The best way to look at this context process and how it takes hold is to consider being at a match in the Aviva. When the guy in front of you stands up to get a better view of a crucial moment, you have to stand up too. And the people behind you have to stand up as a result of you standing up – and so on until we are all standing when we actually paid to sit!

Similarly, when the price of one house rises, the prices of other houses rise because we all change our view of the world – not because anything fundamental has changed, but because other people have changed theirs. We want things not because we actually need them, but because others want them. This is context in economics. I sense it happening now in the economy.

Because of this herd impulse, the macro economy is more group psychology than personal finance. All recessions end because pessimism ends eventually. Similarly, at the top of any boom, people get far too optimistic and make mistakes that look incredibly silly with the benefit of clear hindsight. But when the animal spirits take over, we are not clear.

I liken it to falling in love.

This loved-up economic buzz is all-consuming, devoid of logic and devoid of an ability to assess risk or project ahead to assess whether this is really the right one.

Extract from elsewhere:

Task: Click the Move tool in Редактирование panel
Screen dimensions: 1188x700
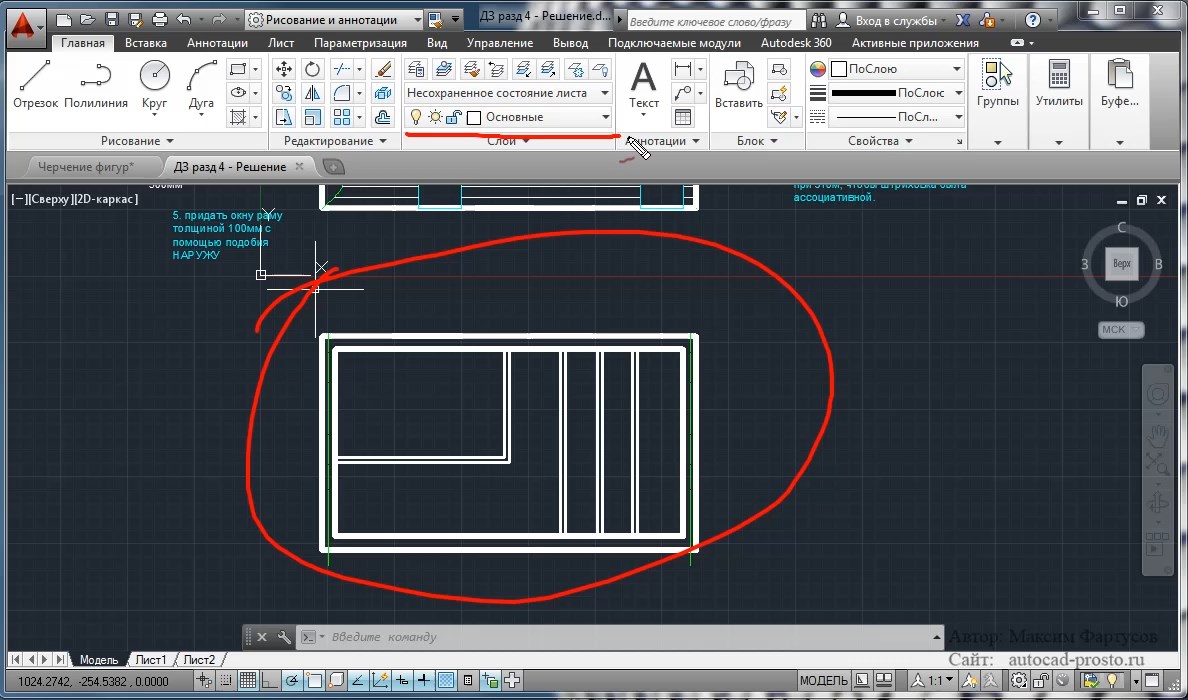Action: 284,69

The economy is only us, all of us with our flaws, mood swings, loves, madness, hunches and beautifully human, buzz-loving irrationality.

The buzz was destroyed by the implosion of the country’s balance sheet after the property crash. Nothing wrecks the buzz like debt, and too much debt eviscerates the buzz.

However, in time, as asset prices rise – which they are doing – the memory of the crash fades and people’s personal balance sheets repair themselves. In a country blighted by negative equity, rising houses prices solve a lot of these legacy problems. (They create lots of others, but let’s come back to that again.)

Very low interest rates also reduce the real cost of debt, allowing the buzz to take hold. This is happening right now.

Finally, it is often forgotten that there is a generation coming up for whom the boom period was something that happened when they were in primary school. They are unencumbered by the legacy of the 2000-2008 episode. Therefore, they live in a country which is outward-looking and full of immigrants and they have no reason to believe that they can’t take risks here and trade with the rest of the world.

Taken together with pent-up demand (as evidenced by the massive over €90 billion of personal savings in the country) and the animal spirits, this will drive the economy, because this is what always happens. It’s called the cycle.

Expansions are self-reinforcing: initially, at least. With so many people still looking for work, there are no capacity constraints in the economy right now.

The recovery will broaden outside Dublin in time. However, this too will be a function of what happens to house prices in the countryside. Recoveries always start in urban areas – economic history attests to this. They tend to spread too, but it won’t happen overnight.